I have not read much of
Hemingway and knew nothing at all about bullfighting when I started
reading. Yet, by the end of the book a portrait of the author emerges
as well as an understanding of the history, tradition choreographed
performance of skill that occurs in the bull ring. Somehow, I was
able to move beyond my personal feelings about the slaughter of the
bull, and get into the mindset of Hemingway and the people of Spain,
where bullfighting is a national passion.

It has to do with courage.
And it has to do with facing death.

Hemmingway said it all it better
than I ever could:

"This was Antonio's regular appointment with
death that we had to face every day. Any man can face death but to be
committed to bring it as close as possible while performing certain
classic movements and do this again and again and again and then deal
it out yourself with a sword to an animal weighing half a ton which
you love is more complicated than facing death."

Vivid Hemingway
The Dangerous Summer is truely a consuming work of Hemingways. Drawing you in a not letting go until he decides to let you go. Very colorful and descriptive the only draw back being the bias created by the friendship of Hemingway and Ordonez. This is a must read.
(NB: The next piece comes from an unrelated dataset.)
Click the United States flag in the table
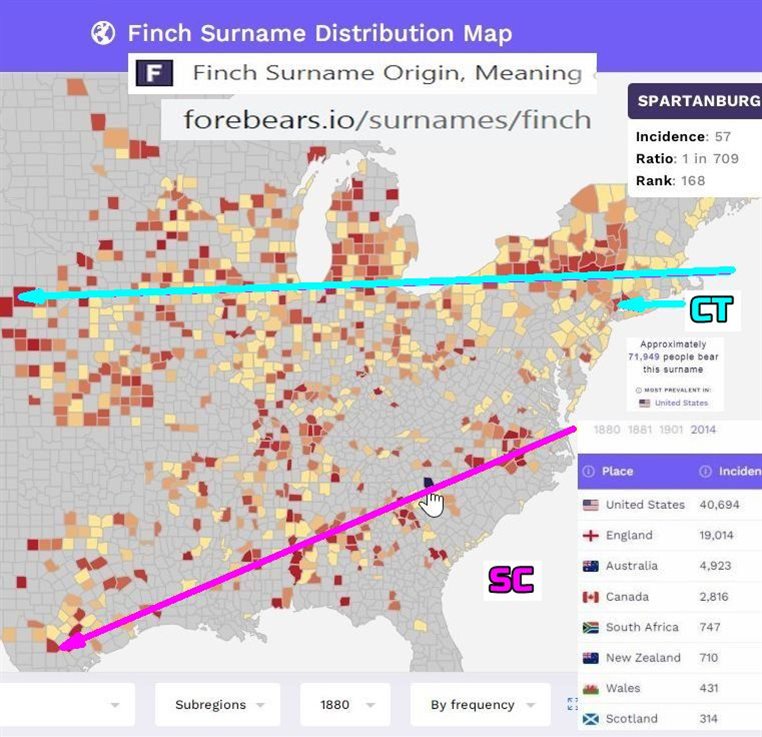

What We Did Last Summer (Love Stories #33)
Published in Mass Market Paperback by Bantam Books (01 December, 1998)
Author: Elizabeth Craft
Average review score:

Fabulously entertaining, yet a little unrealistic
As a fan of Love Stories, I look forward to each book. This one is a little different than those standard ones. It's great, and romantic, but it just isn't real life. I can understand how it is that Sara becomes obssessed with Josh, to the point of lying and claming her friend Tim is her boyfriend. Of course, we all know the ending... Sara and Tim live happily ever after. It's getting there that's the problem. After Sara basically lies her way through life and uses Tim's friendship to her advantage, Tim has to have a bashed ego. But when Sara says that she loves him, all is forgotten and they hug and kiss and yadda, yadda, yadda. Had it been a little more realistic, don't you think Tim's anger should have lasted more than one page? Other than that, the book is great. Kudos to the author! :)

What We Did Last Summer-Awesome Book
This is an awesome book. I read some of the other Love Stories books and was thinking maybe i shouldn't read this one. I did and it is my favorite. I could hardly put it down. If u want a good book to read this one.

My favorite Love Stories book EVER!
Don't listen to the people who say this book stinks, because it's THE BEST! This girl, Sara, has a short relastionship with a cute boy from camp during summer. Then, her mother shocks her when she tells her she's going to live with her dad for a year in Florida(while her mom goes to Tokyo!) which "happens" to be the state Josh (the boy from camp) lives in! So then, she's ecstatic when she sees Josh in the halls of her school, but she's devasted to find out Josh has a girlfriend, and does what any self-respecting female would do-told Josh she had a boyfriend.

Tim (Sara's "boyfriend") is so good at being a "boyfriend" Sara wonders if Josh is still *all that*. But when a huge disaster happens at a party, Sara knows that Josh just won't cut it.